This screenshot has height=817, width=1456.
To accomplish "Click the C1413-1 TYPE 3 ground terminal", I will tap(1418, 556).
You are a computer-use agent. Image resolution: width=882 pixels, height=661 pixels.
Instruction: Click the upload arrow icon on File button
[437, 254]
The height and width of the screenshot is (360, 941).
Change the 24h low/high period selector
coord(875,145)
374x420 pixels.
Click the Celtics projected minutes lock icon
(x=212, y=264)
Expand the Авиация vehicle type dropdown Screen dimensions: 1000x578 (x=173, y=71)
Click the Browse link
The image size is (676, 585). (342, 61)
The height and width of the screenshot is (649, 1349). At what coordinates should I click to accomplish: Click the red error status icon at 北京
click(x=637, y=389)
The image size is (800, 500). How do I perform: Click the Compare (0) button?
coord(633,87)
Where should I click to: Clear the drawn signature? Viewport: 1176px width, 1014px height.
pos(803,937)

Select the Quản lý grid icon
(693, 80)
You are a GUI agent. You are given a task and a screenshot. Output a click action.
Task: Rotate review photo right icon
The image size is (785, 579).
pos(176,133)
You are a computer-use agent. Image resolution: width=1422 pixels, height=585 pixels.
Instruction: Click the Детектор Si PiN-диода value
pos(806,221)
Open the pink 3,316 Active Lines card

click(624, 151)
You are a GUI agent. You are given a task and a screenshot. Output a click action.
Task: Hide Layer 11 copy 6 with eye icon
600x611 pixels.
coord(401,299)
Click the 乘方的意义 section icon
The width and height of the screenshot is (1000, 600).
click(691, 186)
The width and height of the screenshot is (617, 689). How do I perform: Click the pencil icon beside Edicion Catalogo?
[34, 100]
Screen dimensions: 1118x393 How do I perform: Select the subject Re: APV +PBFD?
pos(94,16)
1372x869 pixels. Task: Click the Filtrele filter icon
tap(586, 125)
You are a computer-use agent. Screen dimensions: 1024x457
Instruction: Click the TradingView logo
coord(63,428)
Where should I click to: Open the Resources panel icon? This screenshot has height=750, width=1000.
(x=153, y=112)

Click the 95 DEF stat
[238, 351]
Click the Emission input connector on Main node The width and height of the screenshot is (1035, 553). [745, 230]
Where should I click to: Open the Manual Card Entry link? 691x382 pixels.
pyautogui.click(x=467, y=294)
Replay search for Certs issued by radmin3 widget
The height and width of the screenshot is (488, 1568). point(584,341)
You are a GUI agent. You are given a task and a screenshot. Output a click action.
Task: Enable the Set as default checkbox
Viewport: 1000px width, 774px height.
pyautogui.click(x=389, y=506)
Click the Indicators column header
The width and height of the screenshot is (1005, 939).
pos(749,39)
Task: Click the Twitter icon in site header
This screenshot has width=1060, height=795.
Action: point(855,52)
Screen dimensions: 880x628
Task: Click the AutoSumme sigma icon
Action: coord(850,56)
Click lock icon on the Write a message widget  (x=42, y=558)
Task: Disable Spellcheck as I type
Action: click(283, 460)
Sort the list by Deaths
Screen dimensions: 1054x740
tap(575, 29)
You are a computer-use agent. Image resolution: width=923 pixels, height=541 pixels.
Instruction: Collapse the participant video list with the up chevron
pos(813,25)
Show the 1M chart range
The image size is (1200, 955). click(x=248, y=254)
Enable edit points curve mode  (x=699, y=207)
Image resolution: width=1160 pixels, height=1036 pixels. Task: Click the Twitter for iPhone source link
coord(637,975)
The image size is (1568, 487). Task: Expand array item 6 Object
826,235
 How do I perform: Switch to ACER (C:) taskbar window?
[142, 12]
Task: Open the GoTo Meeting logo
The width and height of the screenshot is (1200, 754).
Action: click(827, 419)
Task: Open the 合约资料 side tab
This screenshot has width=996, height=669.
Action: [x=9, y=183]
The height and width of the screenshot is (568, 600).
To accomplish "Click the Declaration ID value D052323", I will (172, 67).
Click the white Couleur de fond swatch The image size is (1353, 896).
---+---
- What you have to do -
Faithfully write out the entire listing, line by line.

- Answer box -
This screenshot has height=817, width=1456.
To accomplish "Click the C1413-1 TYPE 3 ground terminal", I will tap(1418, 556).
You are a computer-use agent. Image resolution: width=882 pixels, height=661 pixels.
Instruction: Click the upload arrow icon on File button
[437, 254]
The height and width of the screenshot is (360, 941).
Change the 24h low/high period selector
coord(875,145)
374x420 pixels.
Click the Celtics projected minutes lock icon
(x=212, y=264)
Expand the Авиация vehicle type dropdown Screen dimensions: 1000x578 (x=173, y=71)
Click the Browse link
The image size is (676, 585). (342, 61)
The height and width of the screenshot is (649, 1349). At what coordinates should I click to accomplish: Click the red error status icon at 北京
click(x=637, y=389)
The image size is (800, 500). How do I perform: Click the Compare (0) button?
coord(633,87)
Where should I click to: Clear the drawn signature? Viewport: 1176px width, 1014px height.
pos(803,937)

Select the Quản lý grid icon
(693, 80)
You are a GUI agent. You are given a task and a screenshot. Output a click action.
Task: Rotate review photo right icon
The image size is (785, 579).
pos(176,133)
You are a computer-use agent. Image resolution: width=1422 pixels, height=585 pixels.
Instruction: Click the Детектор Si PiN-диода value
pos(806,221)
Open the pink 3,316 Active Lines card

click(624, 151)
You are a GUI agent. You are given a task and a screenshot. Output a click action.
Task: Hide Layer 11 copy 6 with eye icon
600x611 pixels.
coord(401,299)
Click the 乘方的意义 section icon
The width and height of the screenshot is (1000, 600).
click(691, 186)
The width and height of the screenshot is (617, 689). How do I perform: Click the pencil icon beside Edicion Catalogo?
[34, 100]
Screen dimensions: 1118x393 How do I perform: Select the subject Re: APV +PBFD?
pos(94,16)
1372x869 pixels. Task: Click the Filtrele filter icon
tap(586, 125)
You are a computer-use agent. Screen dimensions: 1024x457
Instruction: Click the TradingView logo
coord(63,428)
Where should I click to: Open the Resources panel icon? This screenshot has height=750, width=1000.
(x=153, y=112)

Click the 95 DEF stat
[238, 351]
Click the Emission input connector on Main node The width and height of the screenshot is (1035, 553). [745, 230]
Where should I click to: Open the Manual Card Entry link? 691x382 pixels.
pyautogui.click(x=467, y=294)
Replay search for Certs issued by radmin3 widget
The height and width of the screenshot is (488, 1568). point(584,341)
You are a GUI agent. You are given a task and a screenshot. Output a click action.
Task: Enable the Set as default checkbox
Viewport: 1000px width, 774px height.
pyautogui.click(x=389, y=506)
Click the Indicators column header
The width and height of the screenshot is (1005, 939).
pos(749,39)
Task: Click the Twitter icon in site header
This screenshot has width=1060, height=795.
Action: point(855,52)
Screen dimensions: 880x628
Task: Click the AutoSumme sigma icon
Action: coord(850,56)
Click lock icon on the Write a message widget  (x=42, y=558)
Task: Disable Spellcheck as I type
Action: click(283, 460)
Sort the list by Deaths
Screen dimensions: 1054x740
tap(575, 29)
You are a computer-use agent. Image resolution: width=923 pixels, height=541 pixels.
Instruction: Collapse the participant video list with the up chevron
pos(813,25)
Show the 1M chart range
The image size is (1200, 955). click(x=248, y=254)
Enable edit points curve mode  (x=699, y=207)
Image resolution: width=1160 pixels, height=1036 pixels. Task: Click the Twitter for iPhone source link
coord(637,975)
The image size is (1568, 487). Task: Expand array item 6 Object
826,235
 How do I perform: Switch to ACER (C:) taskbar window?
[142, 12]
Task: Open the GoTo Meeting logo
The width and height of the screenshot is (1200, 754).
Action: click(827, 419)
Task: Open the 合约资料 side tab
This screenshot has width=996, height=669.
Action: [x=9, y=183]
The height and width of the screenshot is (568, 600).
To accomplish "Click the Declaration ID value D052323", I will (172, 67).
Click the white Couleur de fond swatch The image size is (1353, 896).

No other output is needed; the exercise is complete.